Final project of Research Methodology course of the EIT Digital data science master at KTH
Research to study how the inclusion of pictograms, such as emoticons and emojis, affects the sentiment analysis performed by machine learning classification algorithms. The two notebooks used for the implementation can be found in the folder notebooks, one regarding data preparation implemented using R and the other involving the training and evaluation of the classification models. Furthermore, the full report can be found on docs.
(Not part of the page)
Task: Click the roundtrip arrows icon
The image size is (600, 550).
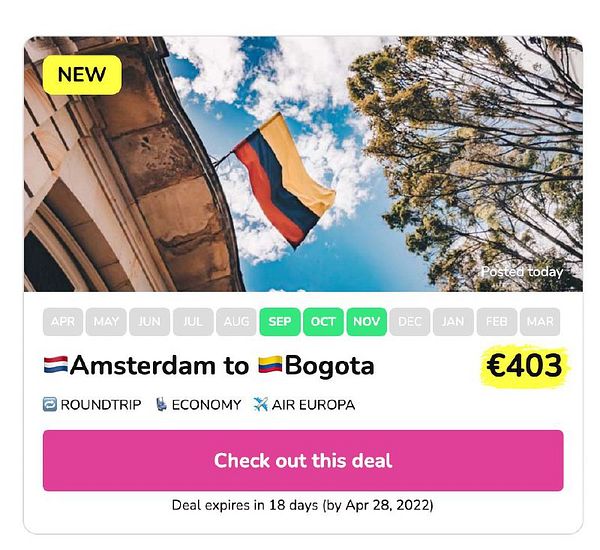Action: [50, 405]

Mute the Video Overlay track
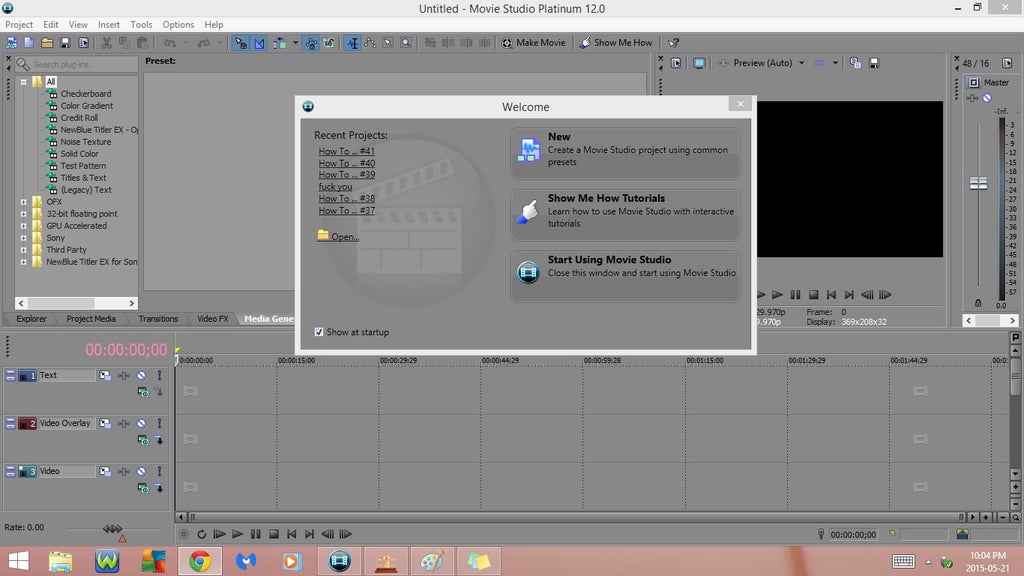tap(141, 423)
In the 21st century, communication has shifted due to the spread of new technologies and social networks. In order to highlight their emotions, people often resort to pictograms, such as emoticons and emojis. With the increase in the number of messages exchanged on the Internet, the interest in understanding the emotions of users also rises, leading to the development of Natural Language Processing (NLP) techniques that help to analyze the sentiment polarity of a text. However, there is no agreement regarding the inclusion of pictograms in the analysis. The existing research does not provide any clear and definitive results regarding the impact of emojis and emoticons in the sentiment analysis, due to either the datasets or methodology chosen.
This research aims to investigate the impact of emojis and emoticons in sentiment analysis. The experiments were conducted using a public dataset of American airlines Twitter reviews, which were manually labeled into three categories: positive, neutral, and negative. After thorough preprocessing and feature extraction stages, several versions of training and test sets were created, such as keeping or removing the pictograms, transforming them into words, etc.
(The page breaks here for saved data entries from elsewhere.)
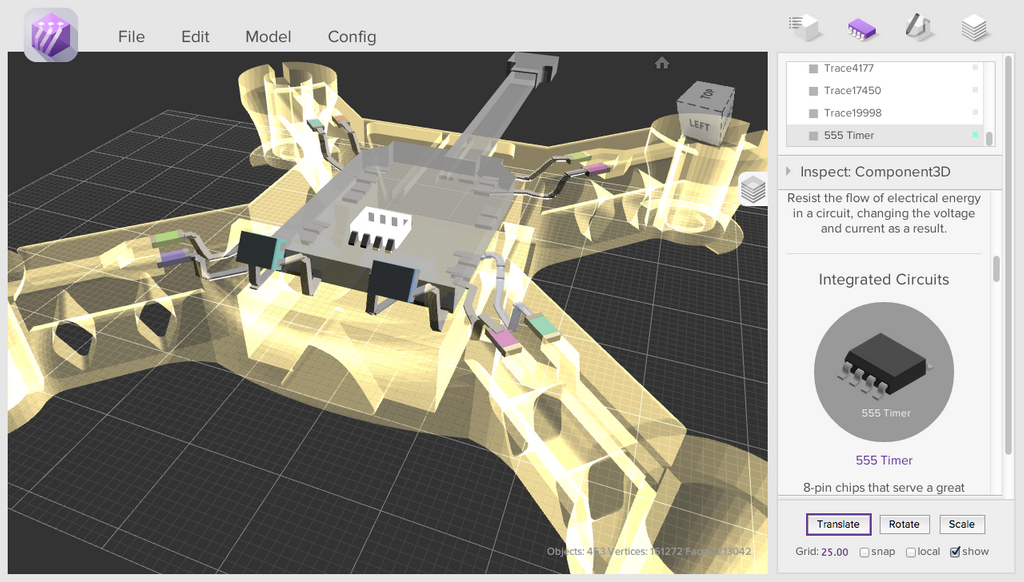Open the Model menu

[x=268, y=37]
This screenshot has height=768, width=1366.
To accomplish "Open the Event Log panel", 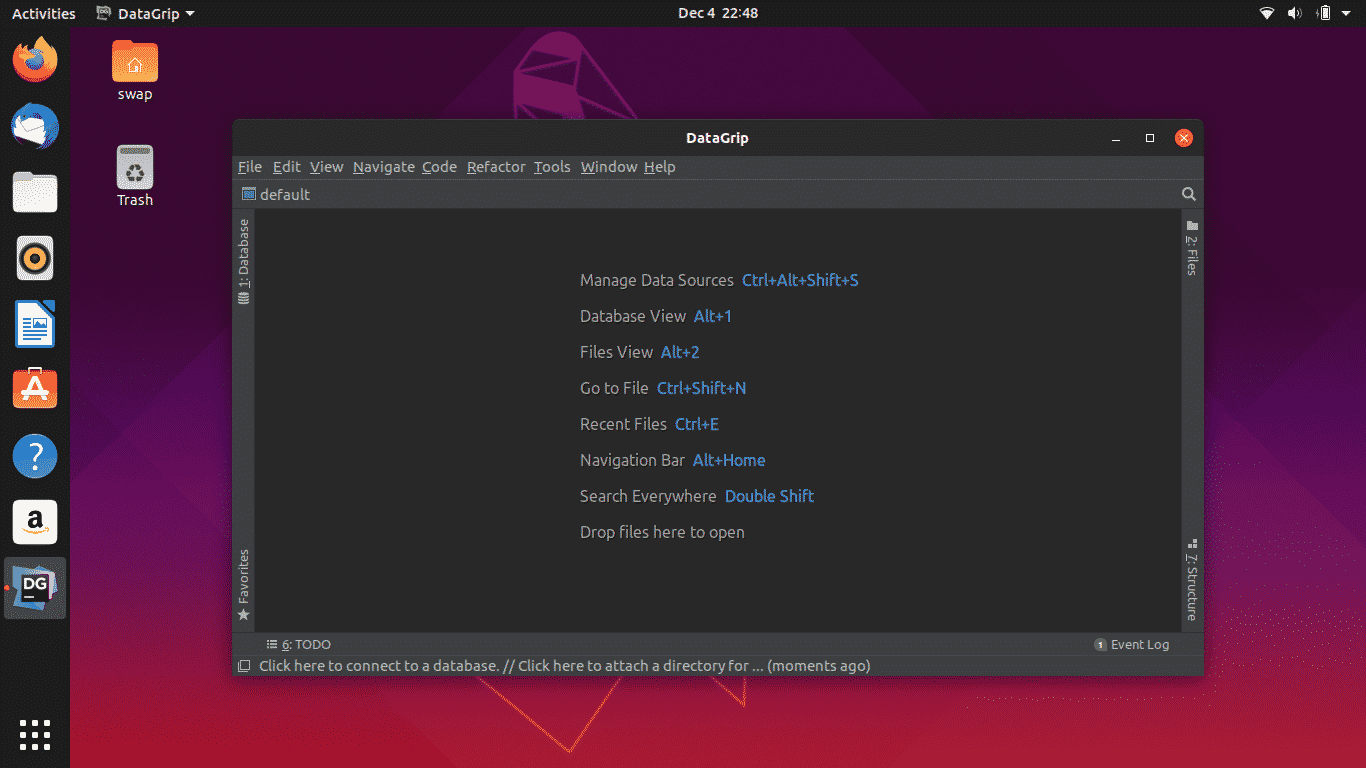I will (x=1132, y=645).
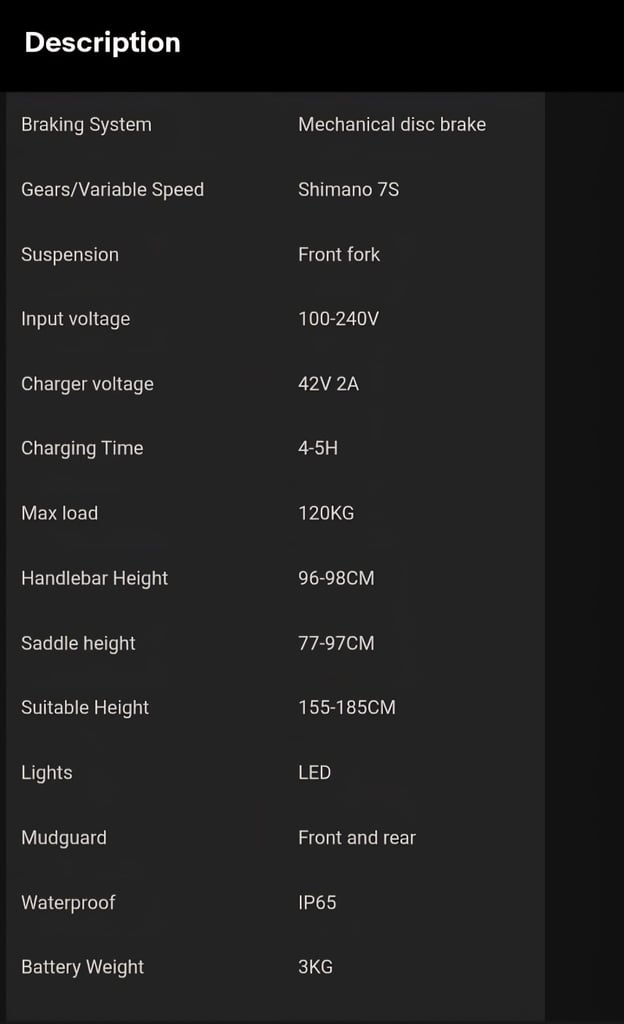This screenshot has height=1024, width=624.
Task: Click the Battery Weight label
Action: [x=82, y=967]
The data was used to train a collection of machine learning techniques, such as Support Vector Machine (SVM), Multinominal Naive Bayes (MNB), K-Nearest Neighbors (KNN), Decision Tree (DT), and Random Forest (RF). Finally, the trained models were evaluated according to performance metrics (accuracy, f1-score, AUC, and time) to define the best configuration.
The literature review was focused mostly on sentiment analysis studies that were using machine learning classifiers. In Sokalkidis et al., it was proved that emoticons, and especially keywords related to particular emotions (love, joy, sadness, and anger), could improve sentiment analysis. In the experiments, a corpus of 750.000 automatically labeled Greek forum messages was processed and used to train several ML classifiers (e.g., MNB, Bernoulli Naive Bayes (BNB), Logistic Regression (LR), SVM, and KNN), reaching a 77% and 93% of accuracy in average, using emoticons and keywords as features respectively.
A similar study was performed by LeCompte and Chen, where the researchers were trying to classify 54.000 tweets into seven broad emotional classes (sad, angry, happy, scared, thankful, surprised, and love), labeling the data using a method proposed by Wang et al.. Once the data was processed, several training sets were generated, including or excluding emojis from the analysis, or by using unigram or bigram features. The sets were used to train MNB and SVM models. The best results were achieved by an MNB model using unigram features (63.5% accuracy in case the emojis were ignored and 64.2% when emojis were included in the training phase).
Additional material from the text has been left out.